→ Stated task:
Copy every line of the records below word for word, and leave the pictures out of your copy.

Records:
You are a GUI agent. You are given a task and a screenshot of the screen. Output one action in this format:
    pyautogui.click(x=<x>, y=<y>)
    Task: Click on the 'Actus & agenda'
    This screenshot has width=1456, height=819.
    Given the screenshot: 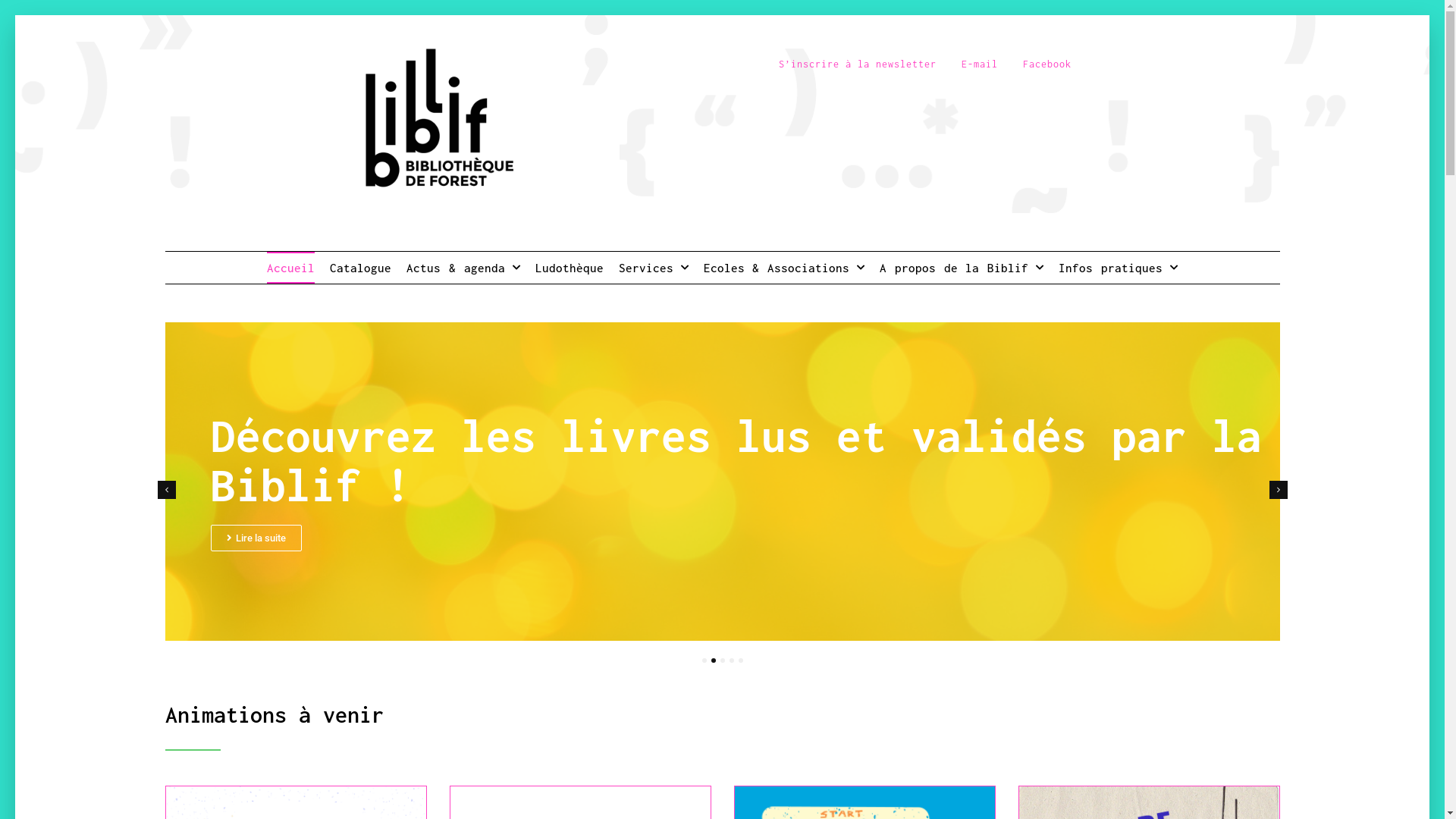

→ Response for this exercise:
You are a GUI agent. You are given a task and a screenshot of the screen. Output one action in this format:
    pyautogui.click(x=<x>, y=<y>)
    Task: Click on the 'Actus & agenda'
    This screenshot has width=1456, height=819.
    Given the screenshot: 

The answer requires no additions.